(Supplied records begins)
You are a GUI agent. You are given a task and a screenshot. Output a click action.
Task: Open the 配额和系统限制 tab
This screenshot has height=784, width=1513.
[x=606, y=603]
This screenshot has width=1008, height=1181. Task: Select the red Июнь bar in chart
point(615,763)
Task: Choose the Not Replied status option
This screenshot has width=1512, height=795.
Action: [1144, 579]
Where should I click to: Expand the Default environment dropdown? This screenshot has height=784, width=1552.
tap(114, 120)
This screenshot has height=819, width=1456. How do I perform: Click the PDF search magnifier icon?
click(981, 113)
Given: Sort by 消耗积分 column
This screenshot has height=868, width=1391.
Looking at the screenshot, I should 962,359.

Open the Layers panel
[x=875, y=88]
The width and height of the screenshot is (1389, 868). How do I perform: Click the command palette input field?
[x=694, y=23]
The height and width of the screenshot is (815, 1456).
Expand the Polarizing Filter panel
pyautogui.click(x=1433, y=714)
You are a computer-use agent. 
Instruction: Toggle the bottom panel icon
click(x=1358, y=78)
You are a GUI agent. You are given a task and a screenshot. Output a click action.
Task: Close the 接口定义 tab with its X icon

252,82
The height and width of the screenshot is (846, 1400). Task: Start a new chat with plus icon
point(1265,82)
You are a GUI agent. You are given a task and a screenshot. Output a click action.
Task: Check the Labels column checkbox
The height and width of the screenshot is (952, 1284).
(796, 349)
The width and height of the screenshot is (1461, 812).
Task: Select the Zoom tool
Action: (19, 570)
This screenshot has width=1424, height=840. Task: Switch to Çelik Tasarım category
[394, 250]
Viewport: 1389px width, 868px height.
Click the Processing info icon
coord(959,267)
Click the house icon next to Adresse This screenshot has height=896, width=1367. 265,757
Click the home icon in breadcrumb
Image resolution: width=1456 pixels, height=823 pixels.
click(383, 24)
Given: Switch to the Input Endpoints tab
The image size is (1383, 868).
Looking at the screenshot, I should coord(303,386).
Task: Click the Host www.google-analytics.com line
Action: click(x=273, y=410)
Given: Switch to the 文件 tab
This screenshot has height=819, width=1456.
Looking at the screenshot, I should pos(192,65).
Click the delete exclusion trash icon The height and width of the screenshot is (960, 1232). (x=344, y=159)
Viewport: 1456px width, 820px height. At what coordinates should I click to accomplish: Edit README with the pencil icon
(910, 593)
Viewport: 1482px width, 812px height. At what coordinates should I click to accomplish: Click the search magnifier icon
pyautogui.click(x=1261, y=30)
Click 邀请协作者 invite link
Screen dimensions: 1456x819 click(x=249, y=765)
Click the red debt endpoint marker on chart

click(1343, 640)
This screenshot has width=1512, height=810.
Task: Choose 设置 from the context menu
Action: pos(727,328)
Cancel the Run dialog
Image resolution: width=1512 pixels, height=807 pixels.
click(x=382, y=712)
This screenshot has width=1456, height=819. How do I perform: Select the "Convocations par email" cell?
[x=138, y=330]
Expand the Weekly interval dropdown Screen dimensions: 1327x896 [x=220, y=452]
(Supplied records ends)
> [Action item]: Set down nothing but the lines from the one containing "Click the red debt endpoint marker on chart" through the end of the entries above, exactly as written, both ends counted.

> [Solution below]:
Click the red debt endpoint marker on chart

click(1343, 640)
This screenshot has width=1512, height=810.
Task: Choose 设置 from the context menu
Action: pos(727,328)
Cancel the Run dialog
Image resolution: width=1512 pixels, height=807 pixels.
click(x=382, y=712)
This screenshot has width=1456, height=819. How do I perform: Select the "Convocations par email" cell?
[x=138, y=330]
Expand the Weekly interval dropdown Screen dimensions: 1327x896 [x=220, y=452]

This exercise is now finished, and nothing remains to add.